Civitas (8/14-17, likely voters, 7/14-17 in parens):
Kay Hagan (D): 41 (38)
Elizabeth Dole (R-inc): 44 (47)
Chris Cole (L): 4 (2)
(MoE: ±4.2%)
First we had SUSA, and then Insider Advantage, and now Civitas all showing a rapidly tightening race, probably in no small part due to the pummeling that the DSCC and Dem allies are giving Dole on the airwaves over the issues of her effectiveness and her ties to “big oil”. This is all fantastic news.
The folks over at Public Policy Polling have their own poll in the field, and their early results show Hagan beating Dole. It’s enough for PPP’s Tom Jensen to ask: Is “Dole falling apart“?
I would think one of the cardinal rules of politics is not to remind people of your flaws. That’s why I’m amazed to see that Elizabeth Dole’s new ad responding to the DSCC’s ads about her #93 effectiveness ranking devotes its first four seconds to repeating that unfortunate little fact about herself! Don’t spend your own money to remind people about an ad that’s doing you a lot of damage. […]
I’ll admit up until a couple weeks ago I didn’t really think Kay Hagan had any chance at this. But the DSCC’s campaign on her behalf has been brilliant, and I’m frankly amazed at the numbers we’ve seen the first two days of our tracking poll- we’ll probably release the North Carolina Senate numbers Tuesday.
SSP currently rates this race as Lean Republican, but we’re loving this trend.
Surely this will boost fundraising and enthusiam among her supporters.
According to another website, electoral-vote.com, these are some other polls out yesterday:
Kansas Roberts 58-31 over Slattery from Survey USA
NH Shaheen 52-41 over Sununu from Arkansas G?
NM Udall 51-41 over Pearce from Rasmussan
NH looks good, NM a little disappointing, and Slattery (KS) needs a Andrew Rice-like surge.
– There was a 78-18 white/black breakdown of the poll.
– The actual breakdown is 75.7 white, 21.0 black.
– The party breakdown of the poll was 46D, 35R, 19U.
– The actual breakdown as of last week is 45.3D, 32.8R, 21.8U.
Maybe the difference is due to their likely voter screen, or maybe Hagan is ahead.

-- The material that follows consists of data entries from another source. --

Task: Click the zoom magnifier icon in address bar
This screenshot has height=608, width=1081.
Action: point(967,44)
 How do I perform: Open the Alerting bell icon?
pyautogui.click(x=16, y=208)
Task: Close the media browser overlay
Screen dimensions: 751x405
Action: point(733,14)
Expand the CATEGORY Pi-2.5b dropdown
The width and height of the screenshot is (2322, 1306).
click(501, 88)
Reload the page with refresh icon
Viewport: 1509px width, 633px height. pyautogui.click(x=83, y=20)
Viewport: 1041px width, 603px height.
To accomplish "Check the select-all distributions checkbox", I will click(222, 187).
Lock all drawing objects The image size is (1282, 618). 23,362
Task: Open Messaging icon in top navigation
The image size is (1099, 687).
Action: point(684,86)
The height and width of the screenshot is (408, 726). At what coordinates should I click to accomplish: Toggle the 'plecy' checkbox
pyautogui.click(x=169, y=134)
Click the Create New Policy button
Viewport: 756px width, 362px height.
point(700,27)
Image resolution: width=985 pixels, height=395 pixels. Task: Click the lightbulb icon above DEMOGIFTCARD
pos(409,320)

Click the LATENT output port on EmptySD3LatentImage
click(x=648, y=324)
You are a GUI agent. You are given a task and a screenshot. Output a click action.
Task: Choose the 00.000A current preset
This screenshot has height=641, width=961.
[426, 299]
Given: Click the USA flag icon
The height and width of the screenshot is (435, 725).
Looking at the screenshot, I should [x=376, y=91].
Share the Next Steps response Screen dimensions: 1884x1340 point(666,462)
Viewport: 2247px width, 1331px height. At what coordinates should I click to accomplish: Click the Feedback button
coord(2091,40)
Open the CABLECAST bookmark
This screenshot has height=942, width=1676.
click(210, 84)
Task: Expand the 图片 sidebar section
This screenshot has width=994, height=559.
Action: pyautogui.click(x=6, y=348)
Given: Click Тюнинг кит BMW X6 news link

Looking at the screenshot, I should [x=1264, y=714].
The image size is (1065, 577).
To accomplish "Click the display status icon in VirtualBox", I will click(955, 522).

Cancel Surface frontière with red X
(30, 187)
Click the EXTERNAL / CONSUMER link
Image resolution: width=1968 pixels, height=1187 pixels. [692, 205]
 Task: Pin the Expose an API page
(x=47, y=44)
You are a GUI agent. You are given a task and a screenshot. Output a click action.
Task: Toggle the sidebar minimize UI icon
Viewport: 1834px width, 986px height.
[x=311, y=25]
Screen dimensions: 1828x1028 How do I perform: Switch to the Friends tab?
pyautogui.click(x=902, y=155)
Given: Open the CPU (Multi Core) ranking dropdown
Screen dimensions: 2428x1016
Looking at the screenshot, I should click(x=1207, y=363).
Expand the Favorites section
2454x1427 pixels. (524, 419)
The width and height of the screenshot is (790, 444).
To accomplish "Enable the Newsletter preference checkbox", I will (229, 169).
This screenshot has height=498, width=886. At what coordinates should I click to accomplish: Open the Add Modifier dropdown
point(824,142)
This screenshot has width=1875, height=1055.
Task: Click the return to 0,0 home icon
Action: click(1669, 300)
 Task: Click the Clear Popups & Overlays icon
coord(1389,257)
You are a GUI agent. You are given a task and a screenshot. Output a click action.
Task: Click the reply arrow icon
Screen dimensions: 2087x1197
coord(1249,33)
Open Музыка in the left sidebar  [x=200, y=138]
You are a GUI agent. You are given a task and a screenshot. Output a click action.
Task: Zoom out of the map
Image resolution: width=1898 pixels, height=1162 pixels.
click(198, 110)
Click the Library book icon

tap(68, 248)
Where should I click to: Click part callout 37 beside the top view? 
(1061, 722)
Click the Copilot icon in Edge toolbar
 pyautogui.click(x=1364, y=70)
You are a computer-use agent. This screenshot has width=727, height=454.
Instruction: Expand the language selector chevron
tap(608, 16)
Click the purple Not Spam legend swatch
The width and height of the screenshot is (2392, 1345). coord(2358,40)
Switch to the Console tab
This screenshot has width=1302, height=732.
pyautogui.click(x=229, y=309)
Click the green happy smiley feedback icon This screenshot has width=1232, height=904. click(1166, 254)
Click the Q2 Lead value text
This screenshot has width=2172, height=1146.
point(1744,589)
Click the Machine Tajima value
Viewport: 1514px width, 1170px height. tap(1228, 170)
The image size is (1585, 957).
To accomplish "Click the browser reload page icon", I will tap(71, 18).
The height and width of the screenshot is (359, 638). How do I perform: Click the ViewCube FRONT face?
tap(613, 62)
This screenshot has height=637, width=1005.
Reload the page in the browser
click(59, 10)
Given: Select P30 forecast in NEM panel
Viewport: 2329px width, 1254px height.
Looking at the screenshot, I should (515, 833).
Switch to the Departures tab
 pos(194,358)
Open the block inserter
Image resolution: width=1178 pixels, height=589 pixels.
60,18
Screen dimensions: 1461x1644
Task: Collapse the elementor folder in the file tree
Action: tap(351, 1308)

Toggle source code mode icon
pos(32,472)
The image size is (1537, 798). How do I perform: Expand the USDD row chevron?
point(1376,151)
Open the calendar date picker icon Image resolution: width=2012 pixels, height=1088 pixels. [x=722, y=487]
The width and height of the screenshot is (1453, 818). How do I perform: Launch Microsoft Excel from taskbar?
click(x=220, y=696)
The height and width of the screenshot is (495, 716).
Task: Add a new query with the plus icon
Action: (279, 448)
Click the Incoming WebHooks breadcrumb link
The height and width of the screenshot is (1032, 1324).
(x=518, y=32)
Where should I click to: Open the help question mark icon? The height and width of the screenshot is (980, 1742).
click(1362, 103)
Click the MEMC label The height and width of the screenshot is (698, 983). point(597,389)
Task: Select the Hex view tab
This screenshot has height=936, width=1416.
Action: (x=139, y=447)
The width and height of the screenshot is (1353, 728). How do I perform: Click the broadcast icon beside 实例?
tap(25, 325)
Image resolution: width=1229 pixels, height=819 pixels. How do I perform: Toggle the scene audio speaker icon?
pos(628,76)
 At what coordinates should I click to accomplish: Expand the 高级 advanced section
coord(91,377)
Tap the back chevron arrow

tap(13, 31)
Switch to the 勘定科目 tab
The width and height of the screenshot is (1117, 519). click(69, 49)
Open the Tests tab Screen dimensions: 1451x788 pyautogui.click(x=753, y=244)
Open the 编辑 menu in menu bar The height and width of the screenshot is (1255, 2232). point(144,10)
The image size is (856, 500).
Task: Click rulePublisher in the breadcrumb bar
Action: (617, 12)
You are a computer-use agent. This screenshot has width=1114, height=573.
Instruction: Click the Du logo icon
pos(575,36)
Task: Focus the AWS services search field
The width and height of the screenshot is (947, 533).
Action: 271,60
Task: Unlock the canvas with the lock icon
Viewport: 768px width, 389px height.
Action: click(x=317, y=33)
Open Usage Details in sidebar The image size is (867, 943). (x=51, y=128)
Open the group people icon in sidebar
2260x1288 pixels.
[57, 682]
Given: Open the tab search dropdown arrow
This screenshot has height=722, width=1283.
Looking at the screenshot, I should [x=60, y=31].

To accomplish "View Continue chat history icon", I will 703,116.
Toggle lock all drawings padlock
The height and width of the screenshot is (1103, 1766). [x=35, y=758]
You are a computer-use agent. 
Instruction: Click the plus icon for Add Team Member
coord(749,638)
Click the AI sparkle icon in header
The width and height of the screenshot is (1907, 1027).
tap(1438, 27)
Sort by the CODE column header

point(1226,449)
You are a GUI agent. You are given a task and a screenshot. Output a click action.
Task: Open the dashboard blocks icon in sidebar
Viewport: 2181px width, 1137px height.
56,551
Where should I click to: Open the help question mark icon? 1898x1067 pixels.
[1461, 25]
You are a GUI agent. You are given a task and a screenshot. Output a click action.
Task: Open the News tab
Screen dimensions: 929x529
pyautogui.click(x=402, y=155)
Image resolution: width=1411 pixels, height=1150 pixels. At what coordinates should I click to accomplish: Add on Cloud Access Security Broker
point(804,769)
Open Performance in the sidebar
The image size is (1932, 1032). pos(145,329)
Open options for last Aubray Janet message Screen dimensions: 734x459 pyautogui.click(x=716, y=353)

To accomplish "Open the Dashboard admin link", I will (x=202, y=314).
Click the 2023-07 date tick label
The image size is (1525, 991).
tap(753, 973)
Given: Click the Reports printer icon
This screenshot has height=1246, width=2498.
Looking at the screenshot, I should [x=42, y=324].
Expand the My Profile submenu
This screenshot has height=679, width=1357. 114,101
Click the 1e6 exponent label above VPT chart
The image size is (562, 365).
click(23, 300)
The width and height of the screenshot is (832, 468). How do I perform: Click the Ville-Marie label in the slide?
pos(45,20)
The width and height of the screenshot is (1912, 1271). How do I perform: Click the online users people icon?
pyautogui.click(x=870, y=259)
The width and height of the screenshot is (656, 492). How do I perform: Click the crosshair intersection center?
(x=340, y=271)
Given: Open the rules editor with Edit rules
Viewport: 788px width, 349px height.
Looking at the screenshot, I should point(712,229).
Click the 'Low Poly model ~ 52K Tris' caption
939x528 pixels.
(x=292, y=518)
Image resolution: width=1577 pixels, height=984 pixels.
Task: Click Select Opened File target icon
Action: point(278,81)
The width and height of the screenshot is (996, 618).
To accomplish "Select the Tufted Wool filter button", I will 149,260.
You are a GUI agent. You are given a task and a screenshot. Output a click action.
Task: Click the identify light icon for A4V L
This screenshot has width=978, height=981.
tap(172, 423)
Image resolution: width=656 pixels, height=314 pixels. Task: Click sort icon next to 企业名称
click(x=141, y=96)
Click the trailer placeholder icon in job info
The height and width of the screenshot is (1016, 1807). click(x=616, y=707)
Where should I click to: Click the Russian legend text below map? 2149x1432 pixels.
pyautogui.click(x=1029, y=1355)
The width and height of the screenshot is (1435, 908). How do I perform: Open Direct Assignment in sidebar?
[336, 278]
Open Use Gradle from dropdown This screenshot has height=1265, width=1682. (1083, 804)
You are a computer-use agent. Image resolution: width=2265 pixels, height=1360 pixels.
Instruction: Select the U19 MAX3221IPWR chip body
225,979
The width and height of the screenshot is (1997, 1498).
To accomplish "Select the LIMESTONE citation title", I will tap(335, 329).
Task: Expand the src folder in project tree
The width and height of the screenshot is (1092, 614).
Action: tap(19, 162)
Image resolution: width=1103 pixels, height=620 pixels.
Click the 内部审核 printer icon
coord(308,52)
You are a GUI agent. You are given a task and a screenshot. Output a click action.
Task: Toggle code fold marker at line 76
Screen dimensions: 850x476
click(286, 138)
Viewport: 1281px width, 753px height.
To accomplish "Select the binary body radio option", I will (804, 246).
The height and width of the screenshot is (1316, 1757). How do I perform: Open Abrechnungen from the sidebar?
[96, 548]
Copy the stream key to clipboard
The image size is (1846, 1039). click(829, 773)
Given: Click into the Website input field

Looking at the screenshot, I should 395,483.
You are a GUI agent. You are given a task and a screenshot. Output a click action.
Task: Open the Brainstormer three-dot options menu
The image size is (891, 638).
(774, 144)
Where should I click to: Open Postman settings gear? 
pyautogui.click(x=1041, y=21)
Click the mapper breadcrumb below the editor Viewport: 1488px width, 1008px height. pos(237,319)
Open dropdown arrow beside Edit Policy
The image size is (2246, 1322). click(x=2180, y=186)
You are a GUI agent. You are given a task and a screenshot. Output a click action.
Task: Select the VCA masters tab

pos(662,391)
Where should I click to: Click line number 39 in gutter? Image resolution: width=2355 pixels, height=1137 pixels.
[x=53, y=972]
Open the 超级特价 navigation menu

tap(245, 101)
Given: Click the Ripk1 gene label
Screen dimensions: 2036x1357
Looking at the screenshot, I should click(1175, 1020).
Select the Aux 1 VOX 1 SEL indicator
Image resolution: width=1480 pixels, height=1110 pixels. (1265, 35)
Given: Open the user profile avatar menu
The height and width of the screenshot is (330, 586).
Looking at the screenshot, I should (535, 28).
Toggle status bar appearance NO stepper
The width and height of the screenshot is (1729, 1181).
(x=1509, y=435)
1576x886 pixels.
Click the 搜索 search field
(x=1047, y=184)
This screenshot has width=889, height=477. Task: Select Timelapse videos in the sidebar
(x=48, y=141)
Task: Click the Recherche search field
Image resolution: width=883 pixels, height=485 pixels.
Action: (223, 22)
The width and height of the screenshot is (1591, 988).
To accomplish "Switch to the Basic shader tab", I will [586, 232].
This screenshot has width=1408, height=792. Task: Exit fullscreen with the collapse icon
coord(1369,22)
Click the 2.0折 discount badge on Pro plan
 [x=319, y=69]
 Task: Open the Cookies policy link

I’m not going to say “I told you so”, but I’ve been pretty consistent in my comments on this site that Kay has a big chance to win this one. I’ve believed it from the time she entered the race, and nothing has changed my mind. I know some folks felt when the state-wide office holders chose not to run (preferring to wait for the easy pickings in 2010) that this was a recruiting miss. But those of us who have followed Kay throughout her career knew that she’s an outstanding candidate. She’s my state Senator now, and will be my U.S. Senator next year!